> [Opdracht A]
Beantwoord met behulp van de tekst over flamencozang de volgende drie vragen:
(i) Wat kostte het eerste entreekaartje voor een flamencozangvoorstelling in pesetas?
(ii) In welk theater vond het eerste "kippenvelmoment" plaats?
(iii) Van welke groep waren de rumba's in de musical "Zorro" vooral afkomstig?

> [Gegeven tekst]
○ ○ ○ ○ ○ ○ ○
Het was 25 oktober 2001. Op de ene (donderdag)avond zongen Arcángel en Chocolate en de andere (zaterdag)avond de 27e oktober 2001 Miguel Poveda (die erg zenuwachtig was: het was zijn eerste optreden in Madrid, en dat als Catalaan...) en "La Susi". M.n. de zang van de twee jongeren, Arcángel en Miguel Poveda, sprak mij aan. Het boeide me en ik vond het mooi; en dat was voor mij de eerste maal dat ik flamencozang ècht mooi vond.

Mijn eerste entreekaartje voor een flamencozangvoorstelling
Mijn eerste entreekaartje voor een flamencozangvoorstelling, prijs: 2.500 pesetas (ongeveer €15,-)

Mijn eerste "kippenvelmoment" kan ik mij ook goed herinneren: maart 2002, Teatro Villamarta in Jerez de la Frontera waar in het donker vanuit de coulissen El Pele begon te zingen, voorafgegaan door een "uithaal" (quejío). Die uithaal was mijn eerste kippenvelmoment en vanaf dat moment ben ik definitief verknocht geraakt aan flamencozang (uiteraard afhankelijk van wie er zingt). Soms vind ik het zelfs vervelend dat er dansers "voor de zanger door lopen".... maar dat ligt er uiteraard aan wie er zingt èn wie er danst.

La Susi
La Susi
Miguel Poveda
Miguel Poveda

Flamencozang is ontstaan als een klaag- en protestzang; klagen over de situatie waarin men in armoede verkeerde en protesteren tegen de behandeling van de “onderklasse” van de maatschappij. De teksten gaan dan ook vaak over gewelddadige dood, maar ook in bepaalde vormen over liefde en het verloren gaan daarvan, ziekte, ontheemding, opsluiting en verlies in zijn algemeenheid.

Omdat dans m.n. voor niet-Spanjaarden het meest in het oog springt, denken buitenlanders bij flamenco vaak het eerst aan dans. Sterker nog; ze zien vaak in hotels als ze in Spanje op vakantie zijn "flamenco-optredens" aangekondigd staan. Bijna altijd betreft het dan als "authentiek" aangekondigde vercommercialiseerde optredens waar een beetje flamenco-achtig gezongen en gedanst wordt en er folkloristische dansen doorheen gevlochten worden, veelal met gebruikmaking van castagnetten. Dát kleurijke beeld - de zwierende rokken en de castagnetten - blijft bij toeristen hangen en is vanaf dat moment "flamenco" voor velen.
Ook als je bijv. de aankondigingen zag van de musical "Zorro" in 2011 werd daar over flamenco gesproken, terwijl er slechts "flamenco-achtig" bewogen werd op rumba's vnl. van de groep Gipsy Kings (Zuid-Franse zigeuners). Met flamenco had het weinig tot niets te maken.
○ ○ ○ ○ ○ ○ ○
> [Opdracht B]
Vervang in de rijen "particular" door "specific" tussen de regel met "What do you see at coordinates (108, 365)" en de regel met "(346, 352).", beide regels inbegrepen. Geef alleen die regels opnieuw, verder ongewijzigd.
○ ○ ○ ○ ○ ○ ○
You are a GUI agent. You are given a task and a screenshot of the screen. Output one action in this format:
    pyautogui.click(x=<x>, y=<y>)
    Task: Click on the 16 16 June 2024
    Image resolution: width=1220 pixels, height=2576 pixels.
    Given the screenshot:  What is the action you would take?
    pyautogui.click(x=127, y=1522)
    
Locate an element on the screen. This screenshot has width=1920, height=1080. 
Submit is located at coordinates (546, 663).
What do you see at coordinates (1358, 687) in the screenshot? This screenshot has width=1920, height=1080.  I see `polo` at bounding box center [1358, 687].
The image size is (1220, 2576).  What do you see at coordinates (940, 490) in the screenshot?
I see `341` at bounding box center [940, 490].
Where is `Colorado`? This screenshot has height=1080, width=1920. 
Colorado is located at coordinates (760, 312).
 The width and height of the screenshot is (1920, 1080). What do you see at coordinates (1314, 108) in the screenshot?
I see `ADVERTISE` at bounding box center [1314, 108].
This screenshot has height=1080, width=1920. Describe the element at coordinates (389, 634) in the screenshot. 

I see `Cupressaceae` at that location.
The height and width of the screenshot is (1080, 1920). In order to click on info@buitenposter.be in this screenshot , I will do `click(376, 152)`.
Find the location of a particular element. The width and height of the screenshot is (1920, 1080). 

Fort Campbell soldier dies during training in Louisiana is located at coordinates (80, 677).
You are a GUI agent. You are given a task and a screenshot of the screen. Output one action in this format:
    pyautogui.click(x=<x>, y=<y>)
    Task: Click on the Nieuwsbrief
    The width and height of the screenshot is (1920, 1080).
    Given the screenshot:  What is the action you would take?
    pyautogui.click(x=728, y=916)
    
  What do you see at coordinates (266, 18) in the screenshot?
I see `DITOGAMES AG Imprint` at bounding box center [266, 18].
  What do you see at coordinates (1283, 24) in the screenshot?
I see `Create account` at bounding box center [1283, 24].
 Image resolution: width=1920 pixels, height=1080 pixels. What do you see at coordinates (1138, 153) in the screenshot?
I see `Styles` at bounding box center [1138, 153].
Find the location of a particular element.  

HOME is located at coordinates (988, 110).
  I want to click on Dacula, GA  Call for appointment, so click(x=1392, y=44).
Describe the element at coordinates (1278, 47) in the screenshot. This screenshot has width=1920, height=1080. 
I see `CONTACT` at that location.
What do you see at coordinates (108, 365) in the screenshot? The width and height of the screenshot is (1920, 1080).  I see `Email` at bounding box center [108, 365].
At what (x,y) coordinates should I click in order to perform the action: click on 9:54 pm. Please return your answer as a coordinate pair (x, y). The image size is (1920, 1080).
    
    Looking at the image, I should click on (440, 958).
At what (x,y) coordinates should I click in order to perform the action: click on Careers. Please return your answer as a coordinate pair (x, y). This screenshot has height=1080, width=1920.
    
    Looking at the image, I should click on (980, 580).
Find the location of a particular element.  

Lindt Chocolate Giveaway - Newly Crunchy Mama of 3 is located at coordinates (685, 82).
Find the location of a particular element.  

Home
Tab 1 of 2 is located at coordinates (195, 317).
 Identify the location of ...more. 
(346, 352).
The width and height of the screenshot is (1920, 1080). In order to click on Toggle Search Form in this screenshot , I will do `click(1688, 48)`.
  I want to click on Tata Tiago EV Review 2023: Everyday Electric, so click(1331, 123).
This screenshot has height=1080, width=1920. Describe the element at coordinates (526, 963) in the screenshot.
○ ○ ○ ○ ○ ○ ○
> [Antwoord A]
(i) 2.500 pesetas (ongeveer €15,-)
(ii) Teatro Villamarta in Jerez de la Frontera
(iii) Gipsy Kings

> [Antwoord B]
What do you see at coordinates (108, 365) in the screenshot? The width and height of the screenshot is (1920, 1080).  I see `Email` at bounding box center [108, 365].
At what (x,y) coordinates should I click in order to perform the action: click on 9:54 pm. Please return your answer as a coordinate pair (x, y). The image size is (1920, 1080).
    
    Looking at the image, I should click on (440, 958).
At what (x,y) coordinates should I click in order to perform the action: click on Careers. Please return your answer as a coordinate pair (x, y). This screenshot has height=1080, width=1920.
    
    Looking at the image, I should click on (980, 580).
Find the location of a specific element.  

Lindt Chocolate Giveaway - Newly Crunchy Mama of 3 is located at coordinates (685, 82).
Find the location of a specific element.  

Home
Tab 1 of 2 is located at coordinates (195, 317).
 Identify the location of ...more. 
(346, 352).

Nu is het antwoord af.